Review: An enchanted, spirited 'Potter'
Sparkling, if a little light
By Paul Clinton
(CNN) -- "Harry Potter And The Sorcerer's Stone" is -- to borrow a phrase from a popular breakfast cereal's advertising campaign -- magically delicious.
To say this screen adaptation of J.K. Rowling's wildly successful book has kids and their parents champing at the bit is an understatement on par with saying Michael Jackson has had just a little work done on his nose. The making -- and marketing -- of this film has been planned like the invasion at Normandy, and this is D -- or should that be P -- day.
The screenplay by Steven Kloves ("Wonder Boys," 2000), with plenty of input from Rowling herself, covers most of the bases from the original material. In fact, at times, the film feels overly stuffed with "moments" from the book. It's as if the filmmakers were afraid to leave out any fan's favorite moment, so they jammed in a little taste of everything here and there.
That said, overall the sheer magic of the movie's spirit saves the day.
We first met Harry as an orphaned infant at the time he's being placed on his aunt and uncle's doorstep by the headmaster and headmistress of the Hogwarts School of Witchcraft and Wizardry. These two imposing figures, Albus Dumbledore and Minerva McGonagall -- played, respectively, by the indomitable Richard Harris and Maggie Smith -- couldn't be better cast. These two British acting veterans are the perfect personification of Rowling's literary characters.
Ditto for the casting of Robbie Coltrane as gamekeeper Rubeus Hagrid, Alan Rickman as Professor Severus Snape, Zoe Wanamaker as Madame Hooch and John Cleese as the Nearly Headless Nick.
Radcliffe perfect as Harry
But the whole success of the film falls on the casting of the three best friends who enter Hogwarts together as first-year students: Hermione Granger (Emma Watson), Ron Weasley (Rupert Grint) and Harry Potter himself (Daniel Radcliffe).

§ Action item A:
Please copy the Harry Potter review word for word, beginning at "The screenplay by" and stopping after "here and there.".
§ Action item B:
According to the Harry Potter review, who wrote the film's screenplay?
The lines that come next aren't needed for anything here.

§ Entries provided:
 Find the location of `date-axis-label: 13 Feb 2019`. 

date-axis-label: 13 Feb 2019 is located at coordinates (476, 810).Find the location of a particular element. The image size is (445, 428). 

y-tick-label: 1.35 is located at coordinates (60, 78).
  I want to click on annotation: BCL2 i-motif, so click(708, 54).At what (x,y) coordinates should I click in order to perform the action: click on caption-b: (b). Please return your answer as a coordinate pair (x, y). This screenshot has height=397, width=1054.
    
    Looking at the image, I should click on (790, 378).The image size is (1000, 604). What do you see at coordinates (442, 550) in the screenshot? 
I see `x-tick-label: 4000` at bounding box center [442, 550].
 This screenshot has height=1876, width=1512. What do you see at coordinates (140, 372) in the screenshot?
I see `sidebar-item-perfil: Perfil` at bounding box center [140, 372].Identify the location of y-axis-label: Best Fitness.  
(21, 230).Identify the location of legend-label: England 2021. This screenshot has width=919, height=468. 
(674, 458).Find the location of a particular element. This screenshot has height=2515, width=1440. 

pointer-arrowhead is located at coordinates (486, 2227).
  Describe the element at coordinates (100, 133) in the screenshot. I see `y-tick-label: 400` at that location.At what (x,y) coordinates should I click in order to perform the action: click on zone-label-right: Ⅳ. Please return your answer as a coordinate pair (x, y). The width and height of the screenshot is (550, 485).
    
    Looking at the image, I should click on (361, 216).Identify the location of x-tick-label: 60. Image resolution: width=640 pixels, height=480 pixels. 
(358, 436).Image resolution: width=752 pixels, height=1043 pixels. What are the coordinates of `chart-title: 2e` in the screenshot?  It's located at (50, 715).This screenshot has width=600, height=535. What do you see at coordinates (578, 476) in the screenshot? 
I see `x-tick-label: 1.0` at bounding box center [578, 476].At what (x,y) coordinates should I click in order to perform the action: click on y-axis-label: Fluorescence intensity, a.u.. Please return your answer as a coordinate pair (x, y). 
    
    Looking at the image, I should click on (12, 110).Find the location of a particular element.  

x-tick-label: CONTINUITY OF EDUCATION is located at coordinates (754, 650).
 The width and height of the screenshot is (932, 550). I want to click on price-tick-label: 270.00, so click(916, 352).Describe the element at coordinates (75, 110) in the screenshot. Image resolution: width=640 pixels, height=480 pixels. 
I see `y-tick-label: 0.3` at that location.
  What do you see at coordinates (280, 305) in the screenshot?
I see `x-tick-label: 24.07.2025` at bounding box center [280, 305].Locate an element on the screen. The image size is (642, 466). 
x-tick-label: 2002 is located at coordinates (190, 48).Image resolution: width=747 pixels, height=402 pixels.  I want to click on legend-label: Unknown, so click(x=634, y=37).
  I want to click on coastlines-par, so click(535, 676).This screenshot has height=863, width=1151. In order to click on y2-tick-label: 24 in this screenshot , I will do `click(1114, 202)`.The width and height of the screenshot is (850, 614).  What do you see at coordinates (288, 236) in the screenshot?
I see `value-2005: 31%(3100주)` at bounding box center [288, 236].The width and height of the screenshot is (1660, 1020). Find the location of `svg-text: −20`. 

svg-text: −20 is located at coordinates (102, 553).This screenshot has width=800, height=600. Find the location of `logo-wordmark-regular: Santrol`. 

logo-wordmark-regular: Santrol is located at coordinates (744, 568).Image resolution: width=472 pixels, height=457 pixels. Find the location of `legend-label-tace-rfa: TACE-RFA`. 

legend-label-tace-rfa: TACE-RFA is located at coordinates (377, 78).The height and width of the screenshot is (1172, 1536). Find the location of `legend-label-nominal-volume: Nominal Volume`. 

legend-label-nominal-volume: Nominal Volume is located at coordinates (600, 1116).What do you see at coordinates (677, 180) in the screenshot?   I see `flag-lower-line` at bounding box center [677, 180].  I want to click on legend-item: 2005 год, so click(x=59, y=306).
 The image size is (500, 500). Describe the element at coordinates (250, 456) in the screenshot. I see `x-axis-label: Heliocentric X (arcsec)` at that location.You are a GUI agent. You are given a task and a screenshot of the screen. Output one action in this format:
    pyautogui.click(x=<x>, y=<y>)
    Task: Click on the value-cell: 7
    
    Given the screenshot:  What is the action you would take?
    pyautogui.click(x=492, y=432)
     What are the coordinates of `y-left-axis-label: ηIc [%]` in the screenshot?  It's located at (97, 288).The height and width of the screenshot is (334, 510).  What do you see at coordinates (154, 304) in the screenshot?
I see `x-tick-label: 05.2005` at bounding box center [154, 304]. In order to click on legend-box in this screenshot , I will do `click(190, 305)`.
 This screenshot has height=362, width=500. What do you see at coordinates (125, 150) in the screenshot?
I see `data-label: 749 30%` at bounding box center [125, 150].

§ Task response A:
The screenplay by Steven Kloves ("Wonder Boys," 2000), with plenty of input from Rowling herself, covers most of the bases from the original material. In fact, at times, the film feels overly stuffed with "moments" from the book. It's as if the filmmakers were afraid to leave out any fan's favorite moment, so they jammed in a little taste of everything here and there.

§ Task response B:
Steven Kloves